BPPV is an enticingly mechanistic world and yet very difficult to understand. I think that this is due to our (my) limited understanding of the 3-dimensional topology of the semicircular canals; unfortunately there is no 3d-model available that you could turn and twist around until you get it. Also the pathology is not really clear: how big and how many otoliths? do they stick together? are they adherent to the wall? do they become entangled in the cupula’s sticky gelatinous mass? can they be freed?
Even in the simple case where straightforward test maneuvers show straightforward pathology, the otoliths can become dislodged into the horizontal or even anterior canal, leading to changing nystagmus on every other test – attendings never obtain the same results as their residents.
Then there is also the difficulty in differentiating peripheral from central positional vertigo with no gold standard in site. Accompanying central signs don’t help, since many BPPV patients actually do report diplopia, or sensory signs, show ataxia and worse. Why that?

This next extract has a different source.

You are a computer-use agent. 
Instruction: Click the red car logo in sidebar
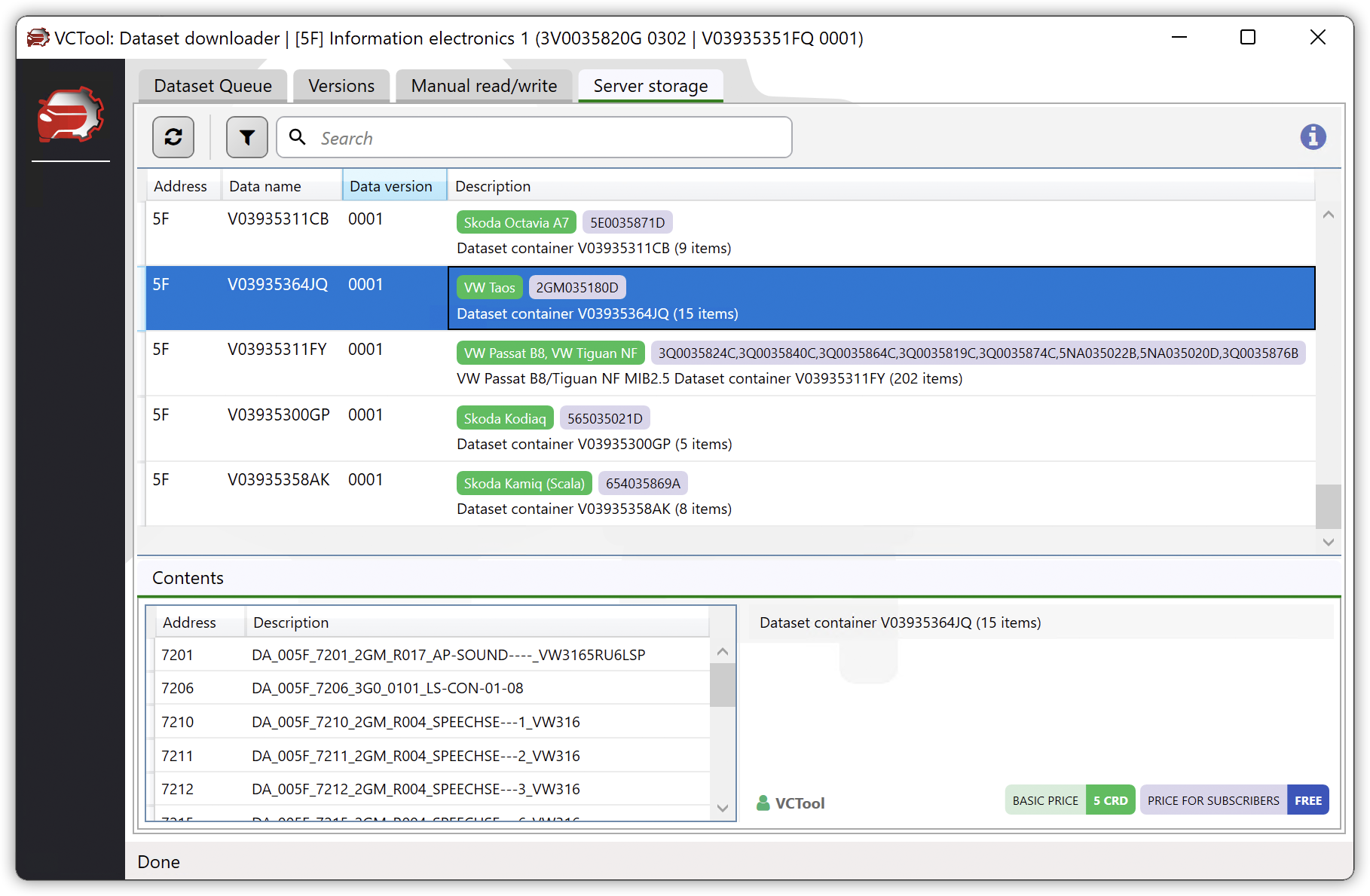pyautogui.click(x=70, y=115)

In the end, any neurologist has to master his own set of diagnostic and therapeutic maneuvers and – when successful – be content with his own diagnosis.

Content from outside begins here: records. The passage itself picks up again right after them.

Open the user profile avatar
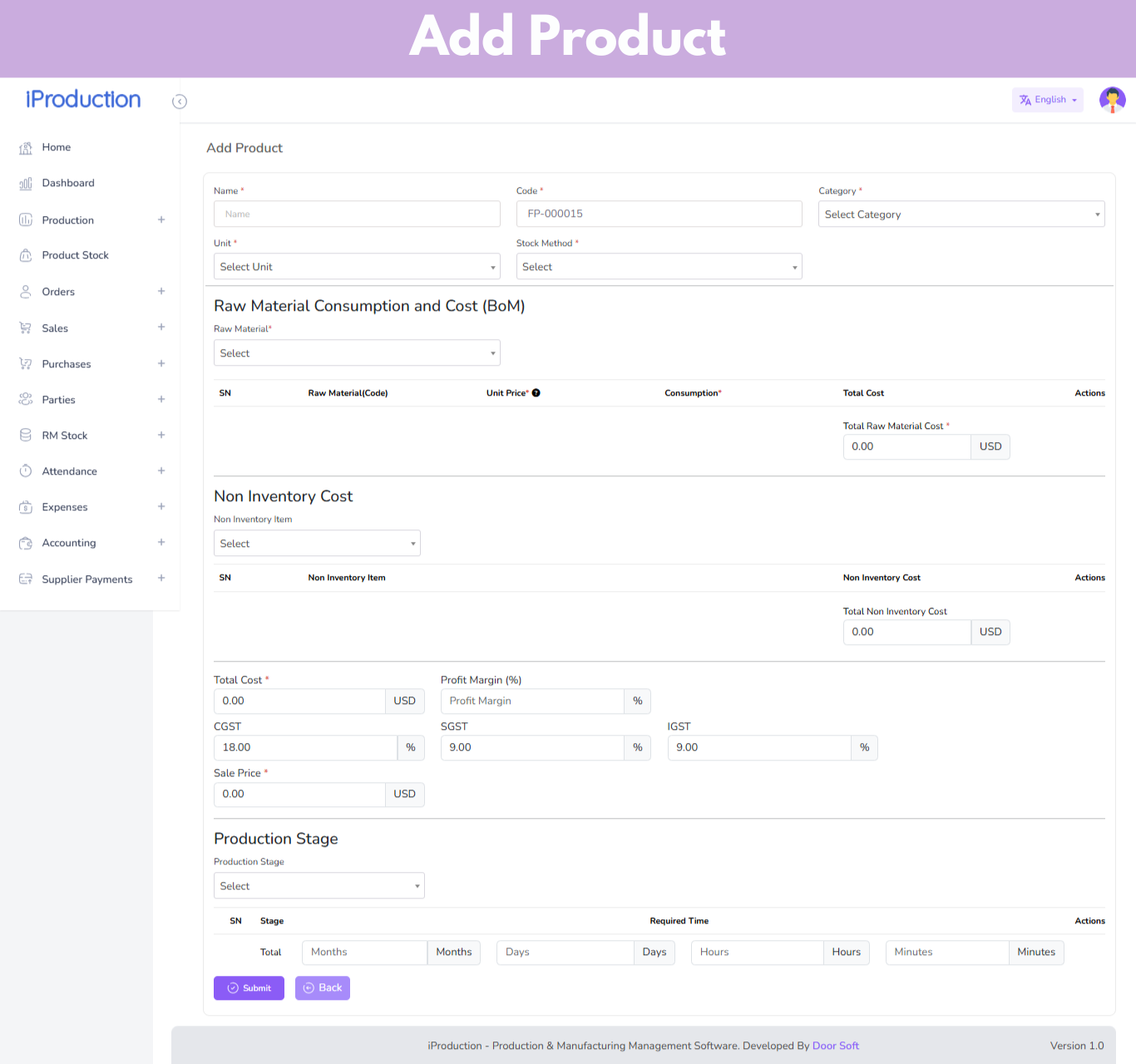The image size is (1136, 1064). tap(1113, 100)
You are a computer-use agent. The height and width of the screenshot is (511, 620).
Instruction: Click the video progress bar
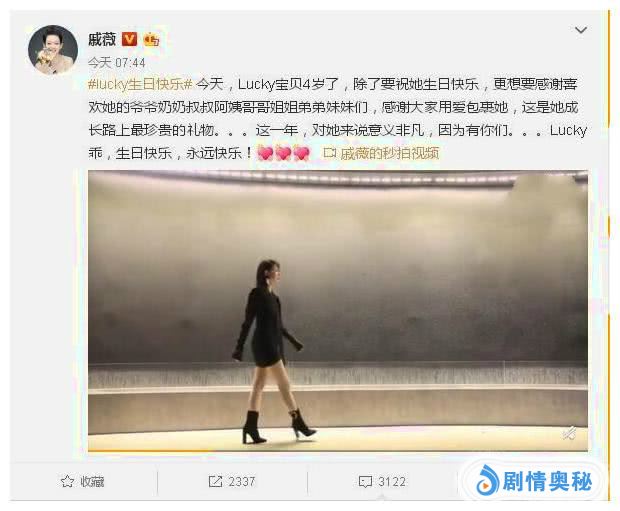click(x=338, y=450)
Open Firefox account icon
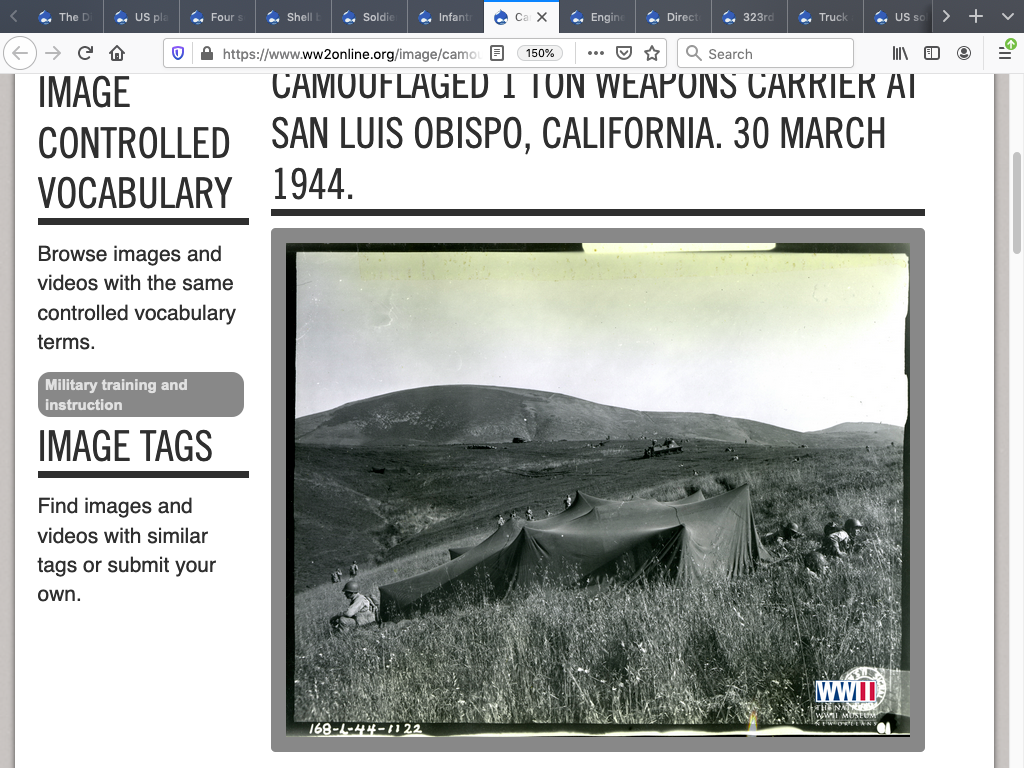 [964, 54]

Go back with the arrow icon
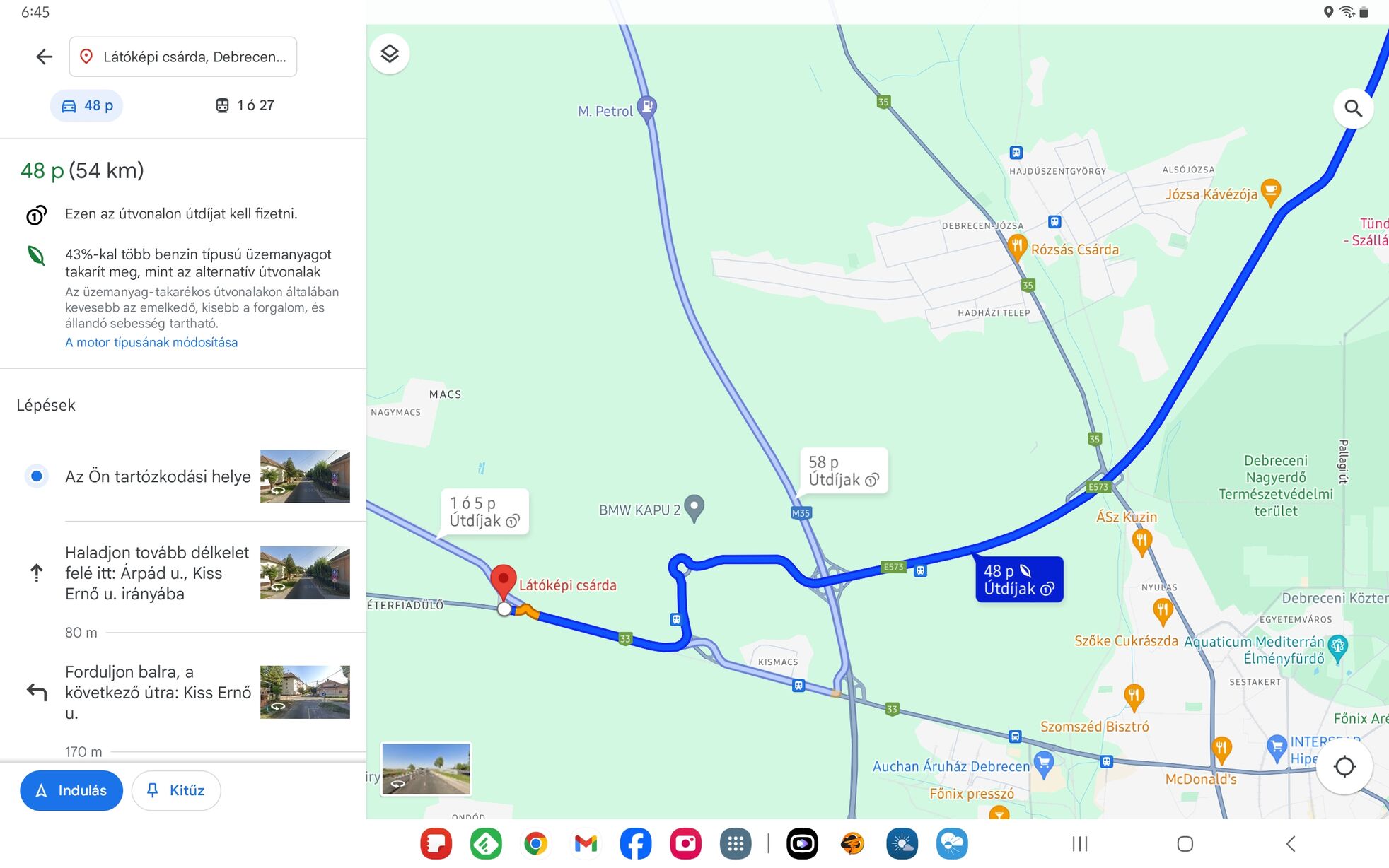point(44,57)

In this session, we perform the following maneuvers for training:
- diagnostic pPPV test: Dix-Hallpike (in the original version)
- therapeutic pPPV maneuver: modified Epley
- diagnostic hPPV test: supine roll test aka McLure
- lateralization hPPV test: bow-and-lean, Asprella aka lying back
- therapeutic hPPV maneuver: barbecue (270° or 360°, I don’t care), log roll maneuver, Gufoni (there are at least 3 different descriptions of this)
We covered superior aka anterior canal in a previous session.